Top of Dataset content

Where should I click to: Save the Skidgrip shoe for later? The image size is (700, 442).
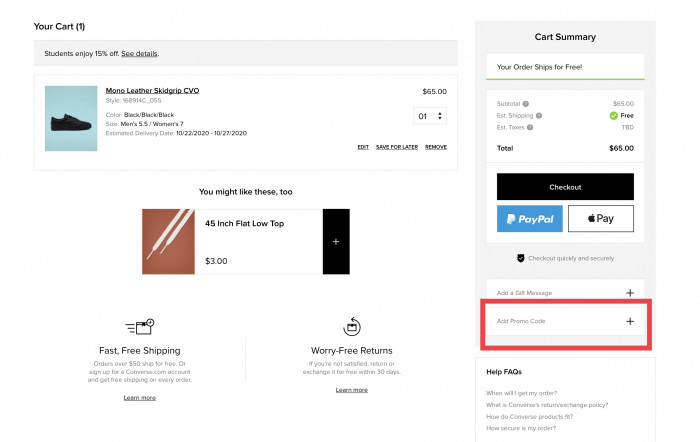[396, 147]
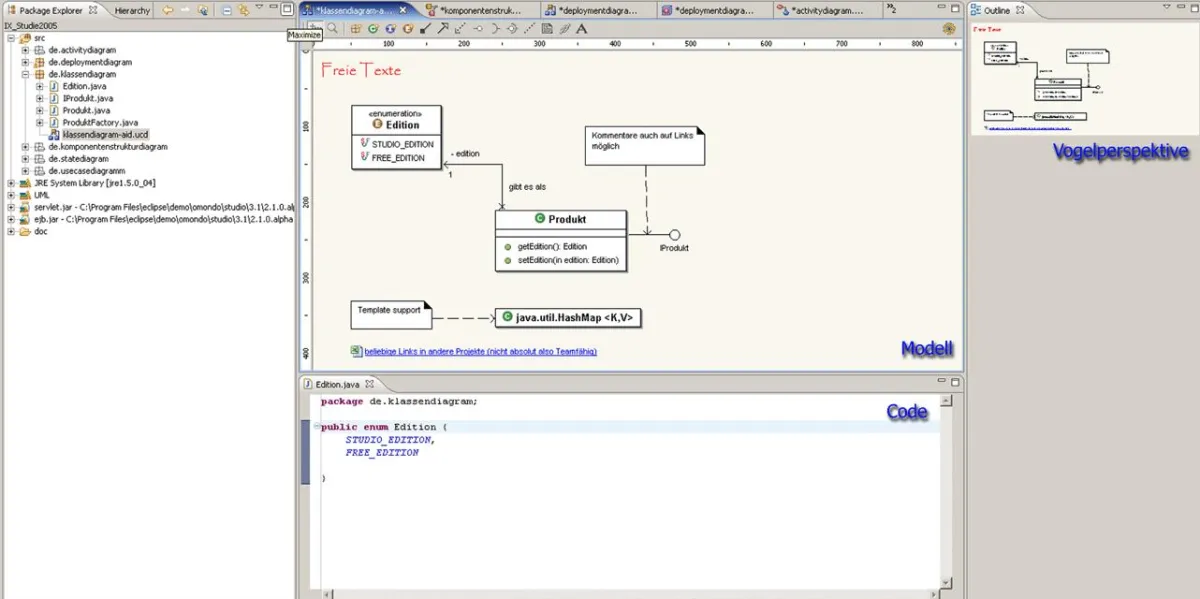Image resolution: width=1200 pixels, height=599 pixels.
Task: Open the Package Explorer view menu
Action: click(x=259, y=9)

Bottom of Dataset content

▶ Assignment
Return all the material exactly, skipping pictures.

▶ Task answer
Where should I click to: Save the Skidgrip shoe for later? The image size is (700, 442).
[396, 147]
Image resolution: width=1200 pixels, height=599 pixels.
Task: Open the Package Explorer view menu
Action: click(x=259, y=9)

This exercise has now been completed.